> TO BE DONE: Format the data records below as a Markdown table with the columns "Row" and "Record line," giving each line its own numbered row and skipping any blank lines. Leave the pictures out of the table.

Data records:
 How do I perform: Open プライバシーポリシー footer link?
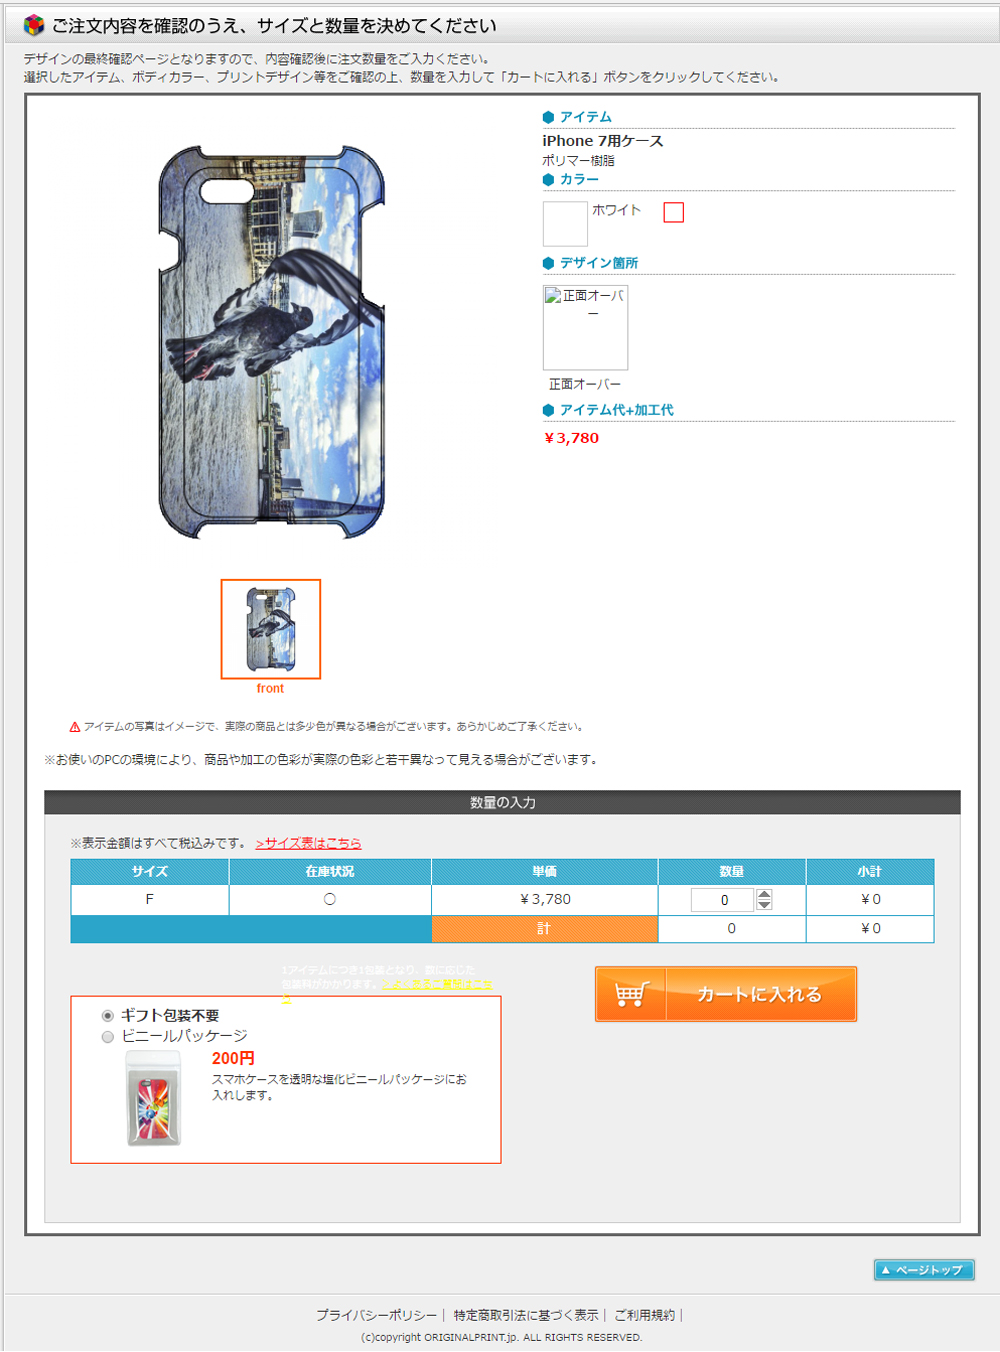click(x=376, y=1315)
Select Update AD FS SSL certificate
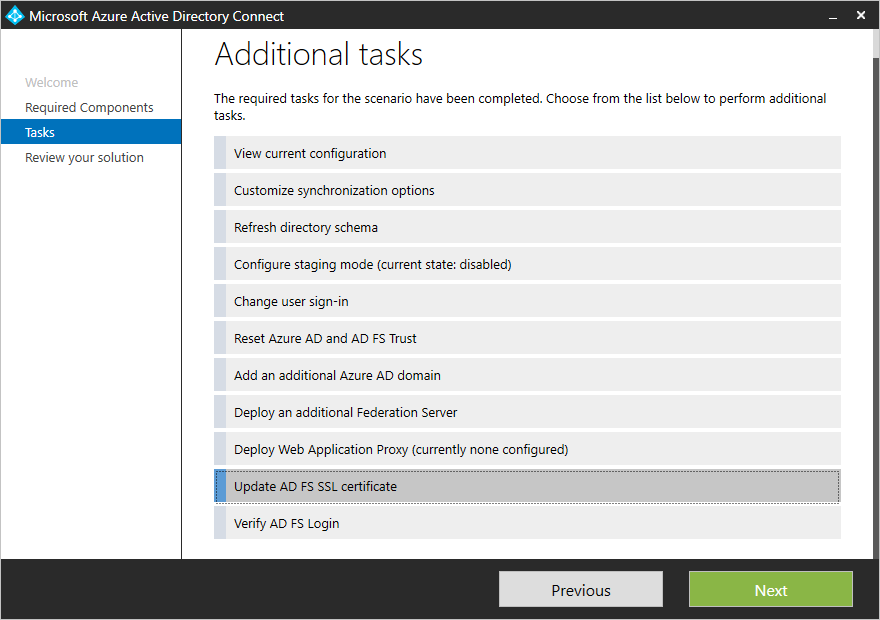The width and height of the screenshot is (880, 620). [528, 486]
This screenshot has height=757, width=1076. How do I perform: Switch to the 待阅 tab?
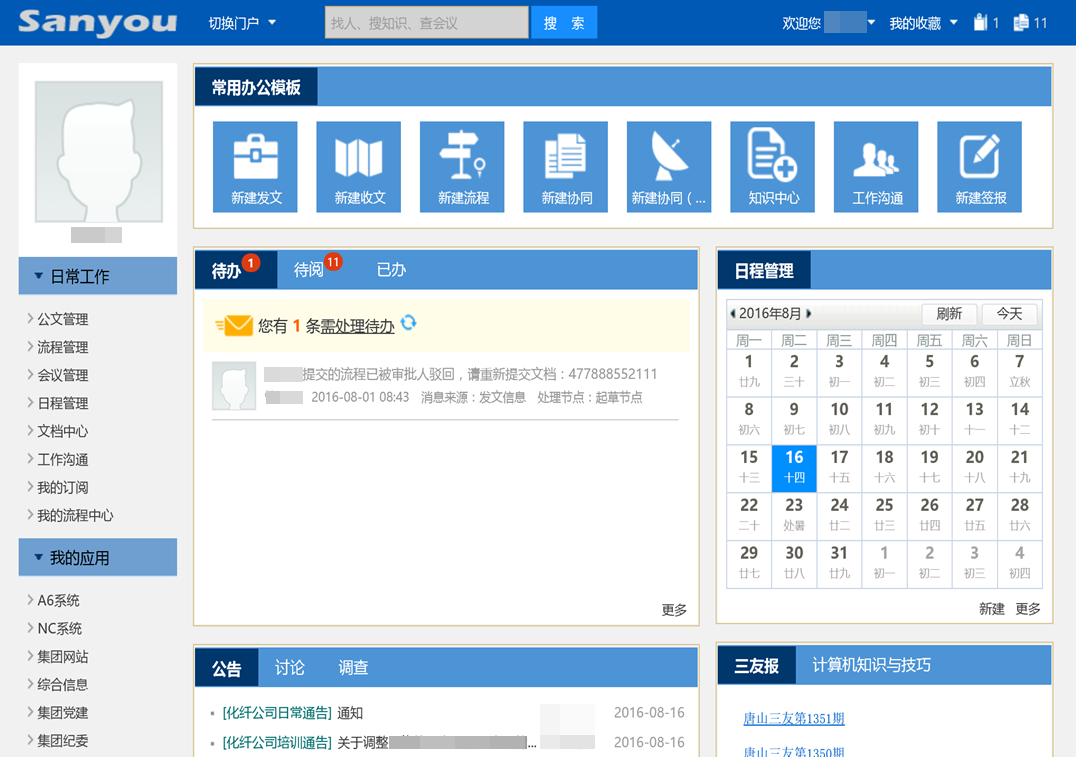coord(309,270)
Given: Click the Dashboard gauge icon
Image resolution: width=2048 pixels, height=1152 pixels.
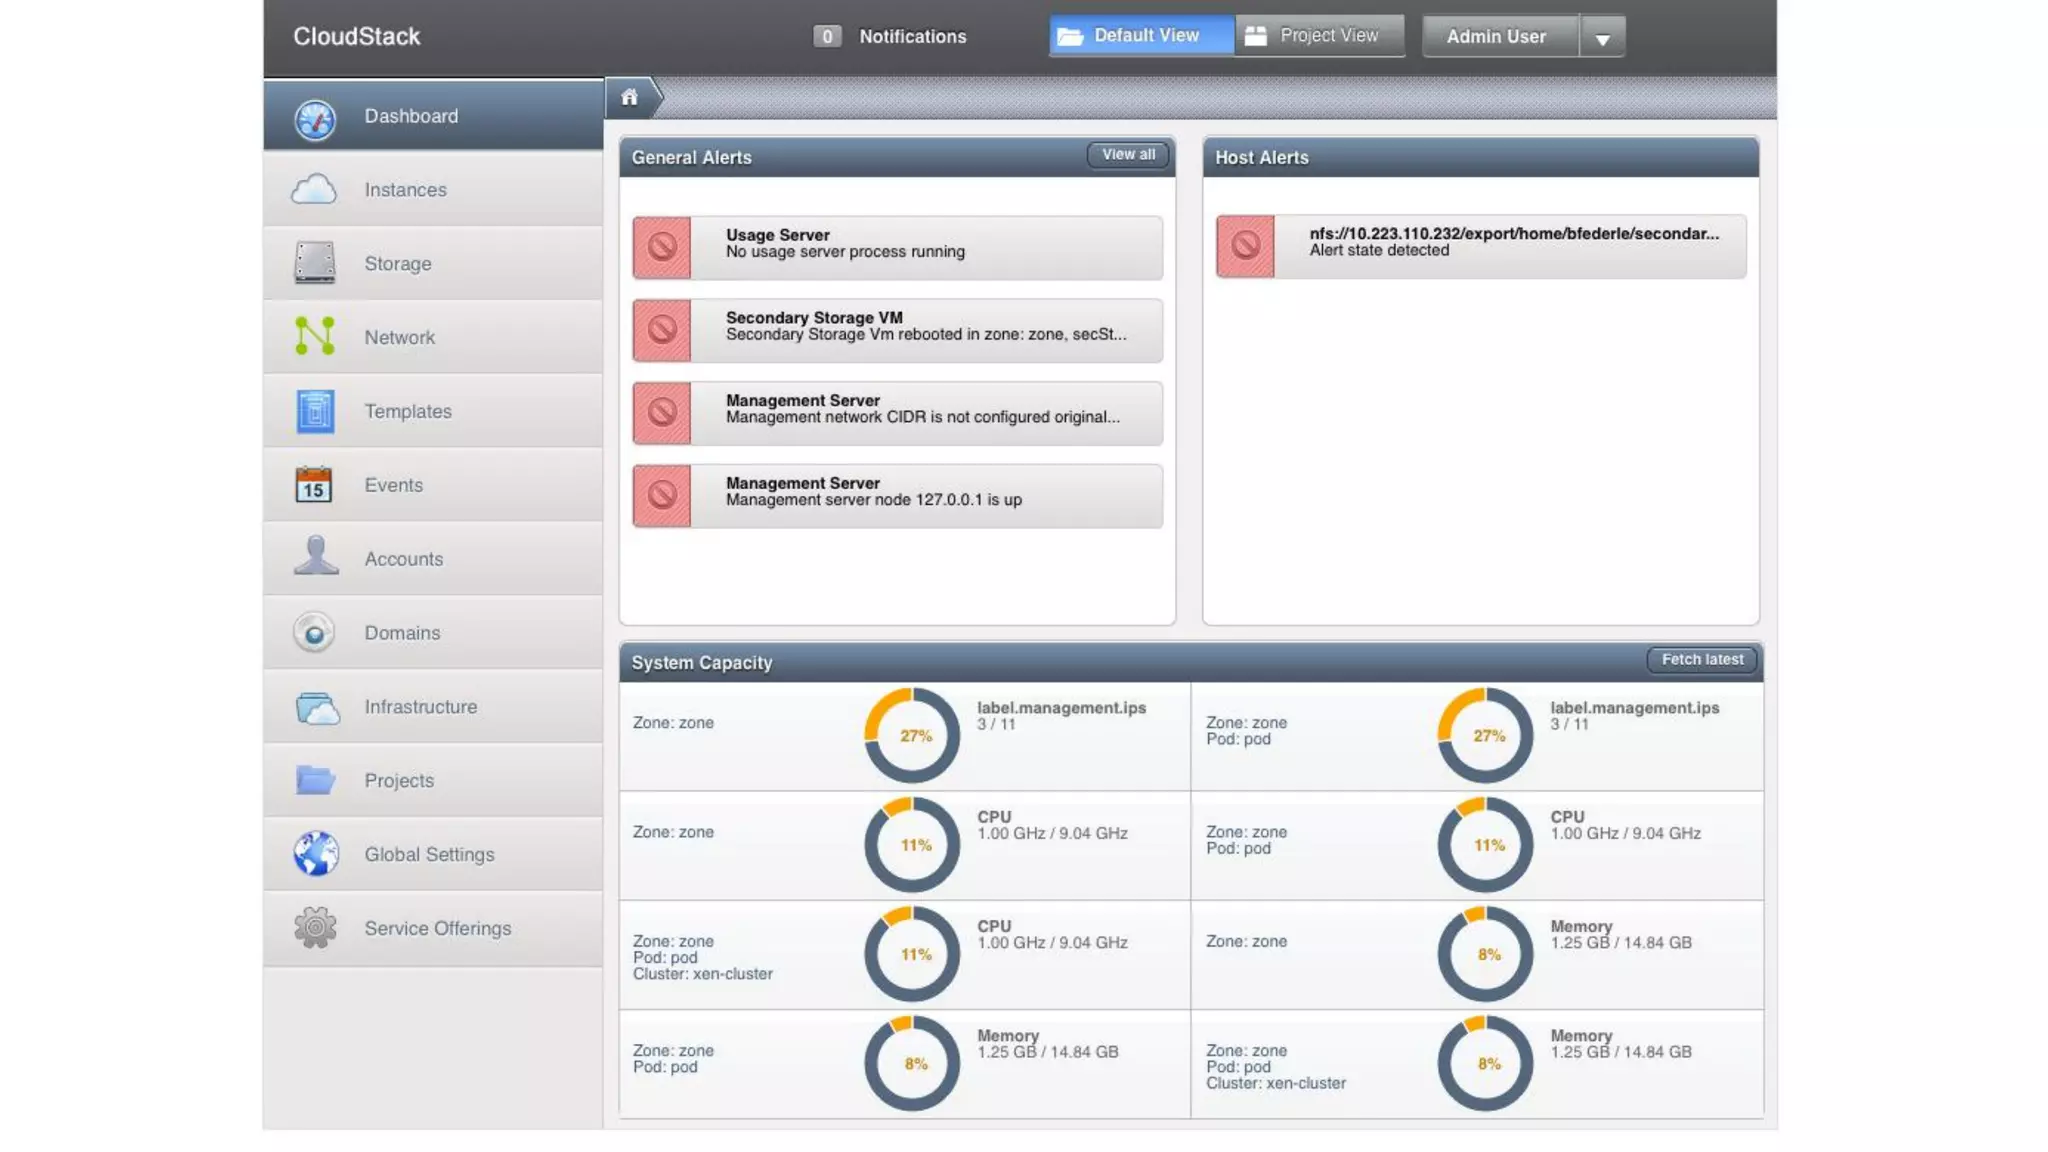Looking at the screenshot, I should coord(315,119).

> TASK OUTPUT:
| Row | Record line |
|---|---|
| 1 |  How do I perform: Open プライバシーポリシー footer link? |
| 2 | click(x=376, y=1315) |
| 3 | Select Update AD FS SSL certificate |
| 4 | The width and height of the screenshot is (880, 620). [528, 486] |
| 5 | This screenshot has height=757, width=1076. How do I perform: Switch to the 待阅 tab? |
| 6 | coord(309,270) |
| 7 | Given: Click the Dashboard gauge icon |
| 8 | Image resolution: width=2048 pixels, height=1152 pixels. |
| 9 | Looking at the screenshot, I should coord(315,119). |